Task list:
1. Answer these from the Matt Cooper article:
(a) What news review show does Cooper present, and on which station?
(b) For which club did he play Gaelic football and hurling?
(c) In which years was he named National Journalist of the Year?
2. Write the next part of the Matt Cooper article, picking up after its final sentence.

Selected passage:

»»

Irish author and broadcaster (born 1966)

Matt Cooper (born 21 July 1966) is an Irish journalist, author and broadcaster who presents news review show The Last Word on Today FM.

Cooper is a former editor of the Sunday Tribune and former business editor of the Irish Independent. He has also done some television work.

==Early life==
Cooper was born in Cork in 1966 and was educated at the North Monastery school and later at University College Cork.

Cooper played rugby with Sunday's Well and later captained the under-20s team. He also played Gaelic football and hurling for the Bishopstown GAA club.

==Career==
Cooper is a client of Noel Kelly, of NK Management.

===Journalism===
Cooper is a former editor of the Sunday Tribune, appointed in September 1996, as well as a former business editor of the Irish Independent. Then aged 30, he was the youngest person in Ireland to be appointed an editor of a national newspaper. Cooper was awarded Business Journalist of the Year in 1992 and 1999 and also National Journalist of the Year in 1993 and 2001. He is a graduate of Dublin City University.

««

(Data extracted from a collection)
»»

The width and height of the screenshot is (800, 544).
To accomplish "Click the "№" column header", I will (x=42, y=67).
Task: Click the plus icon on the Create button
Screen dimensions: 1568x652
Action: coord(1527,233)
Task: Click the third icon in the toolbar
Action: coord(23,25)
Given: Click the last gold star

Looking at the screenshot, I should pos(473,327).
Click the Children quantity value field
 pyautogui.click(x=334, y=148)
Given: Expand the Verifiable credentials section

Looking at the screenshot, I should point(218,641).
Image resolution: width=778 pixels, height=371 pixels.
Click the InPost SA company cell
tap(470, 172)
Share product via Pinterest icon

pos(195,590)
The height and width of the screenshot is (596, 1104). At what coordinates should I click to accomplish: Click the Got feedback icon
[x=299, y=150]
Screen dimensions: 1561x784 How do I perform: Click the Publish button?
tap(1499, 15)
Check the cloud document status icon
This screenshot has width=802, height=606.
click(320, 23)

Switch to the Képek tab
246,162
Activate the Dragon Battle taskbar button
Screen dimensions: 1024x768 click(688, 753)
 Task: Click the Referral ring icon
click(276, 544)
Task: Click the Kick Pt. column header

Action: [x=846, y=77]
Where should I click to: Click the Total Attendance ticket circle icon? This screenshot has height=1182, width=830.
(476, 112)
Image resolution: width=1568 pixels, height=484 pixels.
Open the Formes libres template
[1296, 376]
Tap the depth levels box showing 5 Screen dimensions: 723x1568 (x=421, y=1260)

««

Results of the tasks:
1.
(a) The Last Word, on Today FM.
(b) The Bishopstown GAA club.
(c) 1993 and 2001.

2.
===The Last Word===
Cooper presents the news review show The Last Word on Today FM from 16:30 to 19:00 every weekday. In 2008, he spent hours recreating the iconic picture used for the cover of Abbey Road to publicise Today FM's move across the River Liffey only to admit "I'm not really a Beatles fan. Maybe I'm just a little bit too young or something". Cooper writes a weekly column for the Irish Examiner and one for the Irish edition of The Sunday Times newspaper.

In 2011, Kim Bielenberg said in the Irish Independent that Cooper would make a worthy replacement for Pat Kenny at RTÉ with Kenny in the "autumn of his career". Bielenberg also said Cooper was "never going to be the next Graham Norton".

===Television work===
Cooper was a frequent host of live UEFA Champions League coverage on TV3. He has also hosted live rugby and GAA matches on the same channel.

To coincide with the 100-year anniversary of Battle of the Somme in July 2016, Cooper narrated the RTE documentary Heroes Of The Somme, which uncovered the stories of some of the men that won The Victoria Cross fighting there.

From 2017 to 2021, Cooper co-hosted The Tonight Show on Virgin Media One with Ivan Yates.

===Writings===
Cooper's book, Who Really Runs Ireland, was published in 2009. It examines Irish businessmen and politicians and their relationships.

- Who Really Runs Ireland? (2010)
- How Ireland Really Went Bust (2011)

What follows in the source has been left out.